Excerpt to read –

Buckinghamshire is a former United Kingdom Parliamentary constituency. It was a constituency of the House of Commons of the Parliament of England then of the Parliament of Great Britain from 1707 to 1800 and of the Parliament of the United Kingdom from 1801 to 1885.

Its most prominent member was Prime Minister Benjamin Disraeli.

Boundaries and boundary changes
This county constituency consisted of the historic county of Buckinghamshire, in south-eastern England to the north-west of the modern Greater London region. Its southern boundary was the River Thames. See History of Buckinghamshire for maps of the historic county and details about it.

The county returned two knights of the shire until 1832 and three 1832–1885. The place of election for the county was at the county town of Aylesbury. Aylesbury replaced Buckingham as the county town in 1529.

The county, up to 1885, also contained the borough constituencies of Amersham (originally enfranchised with 2 seats from 1300, revived 1625, disenfranchised 1832), Aylesbury (originally enfranchised with 2 seats from 1302, revived 1554), Buckingham (2 seats from 1529, 1 seat from 1868), Chipping Wycombe (2 seats from 1300, 1 seat from 1868), Great Marlow (2 seats 1625–1868, 1 seat from 1868) and Wendover (2 seats 1625–1832, disenfranchised 1832).

In 1885 the county was split into three single-member county divisions. These were Aylesbury, Buckingham and Wycombe.

Aylesbury, Buckingham, Chipping Wycombe and Great Marlow were disenfranchised as borough constituencies. There were no remaining Parliamentary boroughs in the county from 1885.

Members of Parliament
Preliminary note: The English civil year started on 25 March until 1752 (Scotland having changed to 1 January in 1600). The year used in the lists of Parliaments in this article have been converted to the new style where necessary. Old style dates would be a year earlier than the new style for days between 1 January and 24 March. No attempt has been made to compensate for the eleven days which did not occur in September 1752 in both England and Scotland as well as other British controlled territories (when the day after 2 September was 14 September), so as to bring the British Empire fully in line with the Gregorian calendar.

Challenge –
Using the Buckinghamshire constituency text above, say whether each statement agrees with it. Answer yes or no for each and quote the words that decide it. 1. Before 1832 the county returned three knights of the shire. 2. Aylesbury took over from Buckingham as the county town in 1529. 3. From 1885 the county still had one Parliamentary borough.

Recorded information –
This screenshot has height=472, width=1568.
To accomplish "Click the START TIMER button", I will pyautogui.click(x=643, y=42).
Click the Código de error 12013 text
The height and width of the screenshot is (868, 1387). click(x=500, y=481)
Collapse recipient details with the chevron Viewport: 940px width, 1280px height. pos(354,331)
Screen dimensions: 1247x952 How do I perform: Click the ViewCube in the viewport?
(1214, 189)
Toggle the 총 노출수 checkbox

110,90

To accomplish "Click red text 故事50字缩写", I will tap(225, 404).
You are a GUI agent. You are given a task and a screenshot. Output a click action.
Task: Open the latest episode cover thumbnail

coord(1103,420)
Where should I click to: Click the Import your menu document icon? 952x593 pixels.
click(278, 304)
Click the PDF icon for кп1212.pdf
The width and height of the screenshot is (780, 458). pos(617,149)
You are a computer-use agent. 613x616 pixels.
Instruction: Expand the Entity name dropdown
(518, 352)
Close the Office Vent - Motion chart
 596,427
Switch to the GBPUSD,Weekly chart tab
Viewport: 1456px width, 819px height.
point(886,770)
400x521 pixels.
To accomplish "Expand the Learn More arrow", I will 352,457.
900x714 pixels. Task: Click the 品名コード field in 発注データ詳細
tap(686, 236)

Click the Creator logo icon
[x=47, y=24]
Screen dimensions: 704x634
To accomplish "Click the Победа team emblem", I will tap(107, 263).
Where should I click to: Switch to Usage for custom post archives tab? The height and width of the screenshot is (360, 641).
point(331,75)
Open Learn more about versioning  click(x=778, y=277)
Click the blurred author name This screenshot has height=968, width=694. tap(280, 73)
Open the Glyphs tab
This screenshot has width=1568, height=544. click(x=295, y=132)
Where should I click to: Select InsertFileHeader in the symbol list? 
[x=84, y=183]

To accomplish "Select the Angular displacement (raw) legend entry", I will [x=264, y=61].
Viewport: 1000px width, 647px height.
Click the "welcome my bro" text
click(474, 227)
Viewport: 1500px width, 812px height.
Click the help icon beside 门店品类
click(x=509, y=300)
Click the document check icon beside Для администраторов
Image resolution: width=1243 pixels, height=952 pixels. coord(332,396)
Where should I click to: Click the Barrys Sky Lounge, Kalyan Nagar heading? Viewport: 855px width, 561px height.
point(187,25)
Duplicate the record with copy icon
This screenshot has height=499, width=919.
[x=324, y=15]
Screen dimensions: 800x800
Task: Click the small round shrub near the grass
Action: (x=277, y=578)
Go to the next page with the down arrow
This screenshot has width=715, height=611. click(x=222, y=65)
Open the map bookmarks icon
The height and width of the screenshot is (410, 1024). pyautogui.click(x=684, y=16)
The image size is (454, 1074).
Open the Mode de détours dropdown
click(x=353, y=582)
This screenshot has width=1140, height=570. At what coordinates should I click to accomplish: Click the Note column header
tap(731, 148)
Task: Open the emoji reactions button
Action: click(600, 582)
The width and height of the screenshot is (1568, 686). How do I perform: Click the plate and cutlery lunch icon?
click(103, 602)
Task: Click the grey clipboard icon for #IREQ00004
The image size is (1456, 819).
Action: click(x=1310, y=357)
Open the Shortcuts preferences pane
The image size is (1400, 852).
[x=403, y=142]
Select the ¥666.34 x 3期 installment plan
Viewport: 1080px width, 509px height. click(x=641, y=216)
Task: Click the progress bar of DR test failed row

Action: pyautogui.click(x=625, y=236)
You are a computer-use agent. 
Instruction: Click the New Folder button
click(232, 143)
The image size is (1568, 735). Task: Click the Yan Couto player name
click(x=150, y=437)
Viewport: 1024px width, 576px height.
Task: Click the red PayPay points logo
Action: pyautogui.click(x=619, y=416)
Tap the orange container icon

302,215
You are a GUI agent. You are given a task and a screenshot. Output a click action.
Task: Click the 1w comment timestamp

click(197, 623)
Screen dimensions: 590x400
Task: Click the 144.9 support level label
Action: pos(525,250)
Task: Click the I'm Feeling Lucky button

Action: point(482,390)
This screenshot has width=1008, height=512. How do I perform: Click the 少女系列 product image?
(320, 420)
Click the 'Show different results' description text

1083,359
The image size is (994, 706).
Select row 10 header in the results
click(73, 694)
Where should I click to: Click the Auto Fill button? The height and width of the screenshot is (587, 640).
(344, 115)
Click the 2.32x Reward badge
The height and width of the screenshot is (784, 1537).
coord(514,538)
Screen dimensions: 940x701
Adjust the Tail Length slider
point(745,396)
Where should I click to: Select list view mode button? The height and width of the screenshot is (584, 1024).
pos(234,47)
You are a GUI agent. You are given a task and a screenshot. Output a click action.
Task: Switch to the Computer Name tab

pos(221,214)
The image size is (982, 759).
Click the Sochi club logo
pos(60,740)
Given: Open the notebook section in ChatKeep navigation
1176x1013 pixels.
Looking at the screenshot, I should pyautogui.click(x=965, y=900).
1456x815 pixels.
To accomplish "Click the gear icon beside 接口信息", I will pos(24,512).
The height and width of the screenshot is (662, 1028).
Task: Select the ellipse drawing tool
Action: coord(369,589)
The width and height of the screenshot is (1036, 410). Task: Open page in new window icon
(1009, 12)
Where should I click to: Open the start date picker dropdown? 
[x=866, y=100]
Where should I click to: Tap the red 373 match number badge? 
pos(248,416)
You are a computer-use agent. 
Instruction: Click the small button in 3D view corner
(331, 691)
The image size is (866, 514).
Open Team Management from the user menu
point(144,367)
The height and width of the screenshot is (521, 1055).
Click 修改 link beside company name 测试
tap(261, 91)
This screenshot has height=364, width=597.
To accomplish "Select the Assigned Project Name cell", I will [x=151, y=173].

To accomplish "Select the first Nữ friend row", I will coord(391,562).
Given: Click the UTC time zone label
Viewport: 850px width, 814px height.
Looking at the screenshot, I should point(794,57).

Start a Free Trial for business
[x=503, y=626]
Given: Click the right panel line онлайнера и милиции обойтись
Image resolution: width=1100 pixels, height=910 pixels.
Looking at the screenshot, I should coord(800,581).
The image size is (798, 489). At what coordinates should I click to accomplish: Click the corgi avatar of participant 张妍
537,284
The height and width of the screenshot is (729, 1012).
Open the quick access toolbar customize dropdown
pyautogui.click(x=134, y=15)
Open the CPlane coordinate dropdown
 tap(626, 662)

Completed exercise –
1. No: "The county returned two knights of the shire until 1832 and three 1832–1885."
2. Yes: "Aylesbury replaced Buckingham as the county town in 1529."
3. No: "There were no remaining Parliamentary boroughs in the county from 1885."